Chinese emperors were not casual about astronomy. As the "Son of Heaven," the emperor's legitimacy was intertwined with celestial phenomena -- eclipses, comets, and planetary movements carried political meaning, and accurate prediction was a matter of state. The observatory's predecessor dated to 1227, when the Jin dynasty transferred astronomical instruments from Kaifeng to Beijing. In 1279, Kublai Khan built a new observatory just north of the current site and appointed the brilliant polymath Guo Shoujing as its director. Guo designed instruments of remarkable precision for his era and calculated the length of a year to within 26 seconds of the modern value. When the Ming dynasty replaced the Mongol Yuan, the founding emperor moved these instruments to Nanjing. The Yongle Emperor later had them copied and sent back to Beijing, and in 1442 the present observatory was completed on the old city wall.
In the mid-17th century, the observatory's history took an unexpected turn. Jesuit missionaries, who had traveled to China seeking converts, discovered that their European astronomical training gave them an advantage in the one arena where accuracy was a matter of imperial prestige. When the Jesuit Ferdinand Verbiest won a public astronomy contest -- correctly predicting celestial events that Chinese court astronomers could not -- the emperor awarded him complete charge of the observatory. In 1673, Verbiest supervised the construction of new instruments incorporating European astronomical advances. The heavy bronze armillary spheres and celestial globes that visitors see today are largely the product of this Jesuit intervention, a strange collaboration between Catholic missionaries and Confucian court culture, each using the other for purposes the other barely understood.
The observatory's instruments survived centuries of dynastic change only to be seized during one of Beijing's darkest chapters. In 1900, during the Boxer Rebellion, members of the Eight-Nation Alliance looted the bronze instruments, dividing them between French and German troops. The instruments traveled to Europe as war trophies. The story might have ended there, but as World War I drew to a close, diplomatic pressure and the terms of the postwar Versailles settlement compelled Germany to return its five instruments in 1921. France had actually returned its five instruments much earlier, in 1902. The homecoming was a rare instance of cultural restitution in an era that rarely practiced it. Some of the observatory's Ming-era instruments, however, never returned to Beijing -- they now reside at Purple Mountain Observatory in Nanjing.

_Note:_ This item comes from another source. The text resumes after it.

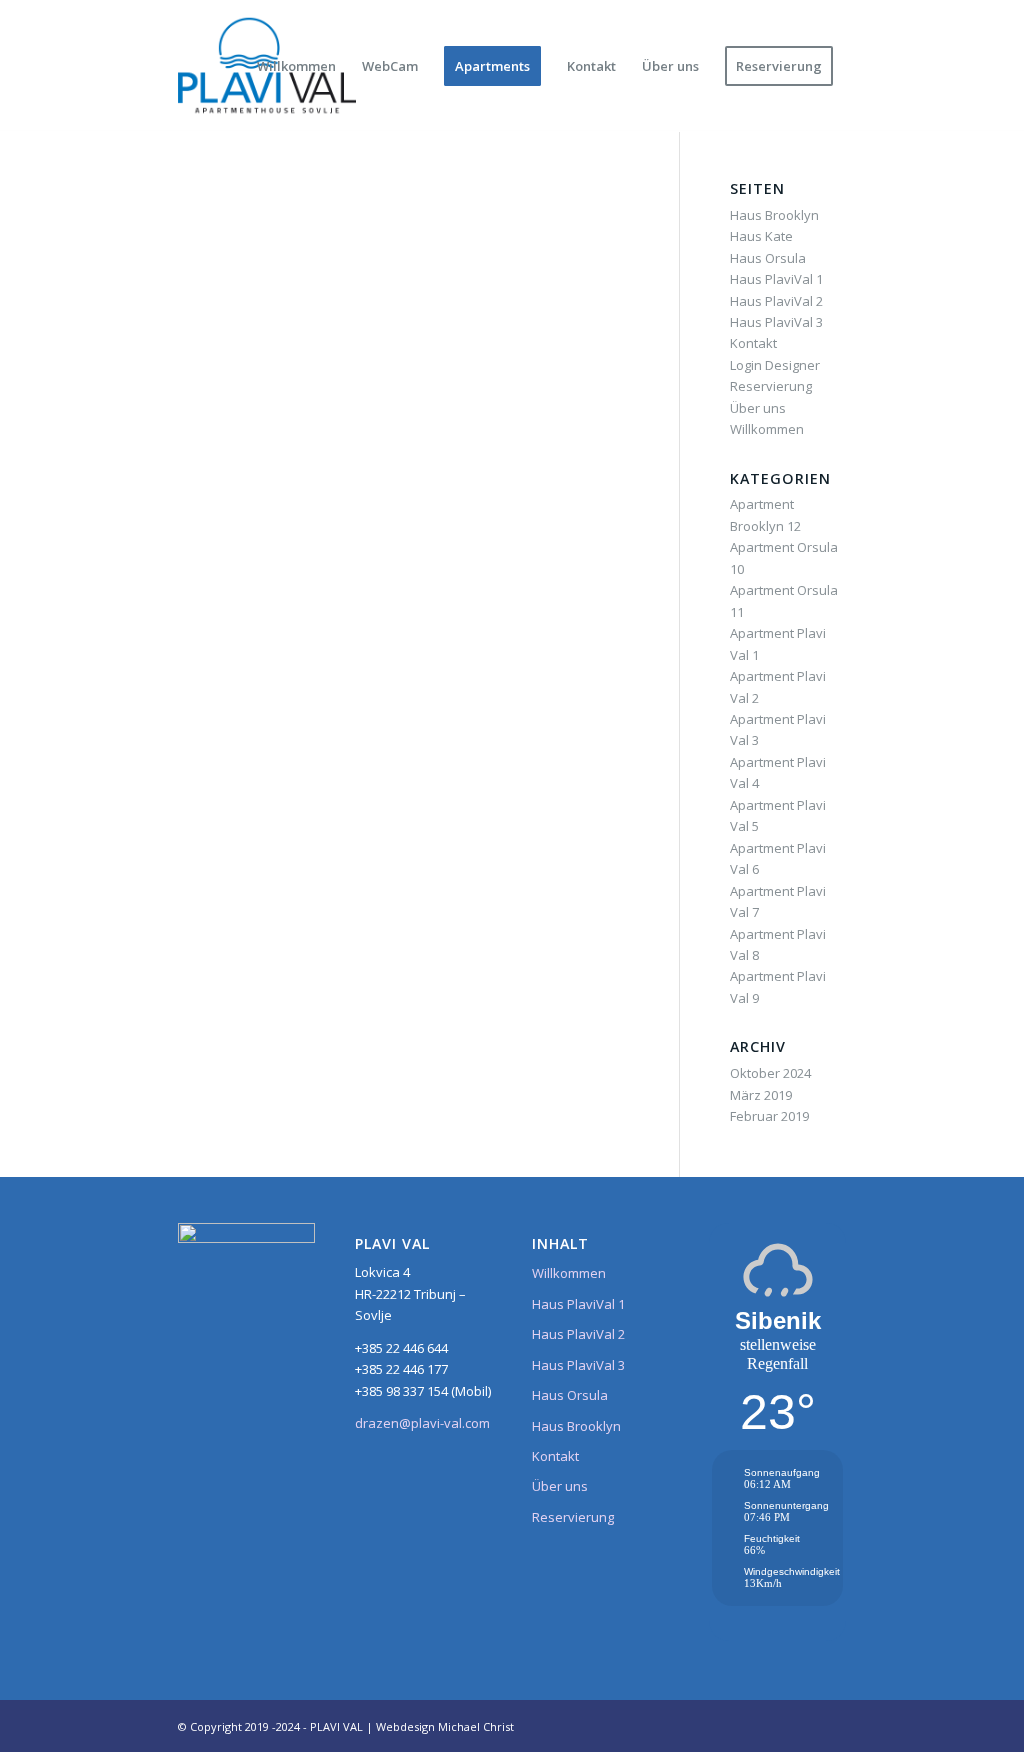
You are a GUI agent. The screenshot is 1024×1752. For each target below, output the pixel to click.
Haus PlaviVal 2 (776, 301)
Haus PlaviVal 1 (776, 279)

What makes the observatory physically distinctive is its platform: the top of a section of the Ming-dynasty city wall that somehow survived the wholesale demolition of Beijing's fortifications in the 1950s. While most of the wall was torn down to make way for the 2nd Ring Road, this fragment endured because it served a purpose -- holding the observatory aloft. The result is a peculiar time capsule: visitors climb a 15th-century wall to examine 17th-century instruments designed by European missionaries for a Chinese emperor, all within sight of modern skyscrapers and subway stations. The observatory grounds cover 10,000 square meters and now function as a museum affiliated with the Beijing Planetarium. An early seismograph based on the design of Zhang Heng, the 2nd-century polymath, was once housed here as well, connecting the site to an even deeper tradition of Chinese scientific observation.
Located at 39.91°N, 116.43°E just south of Jianguomen in Dongcheng District. The observatory sits atop a visible section of preserved Ming-dynasty city wall near the Jianguomen interchange. Beijing railway station is nearby to the south. Best viewed at 2,000-3,000 feet AGL. Beijing Capital International Airport (ZBAA/PEK) is 12 nm to the northeast.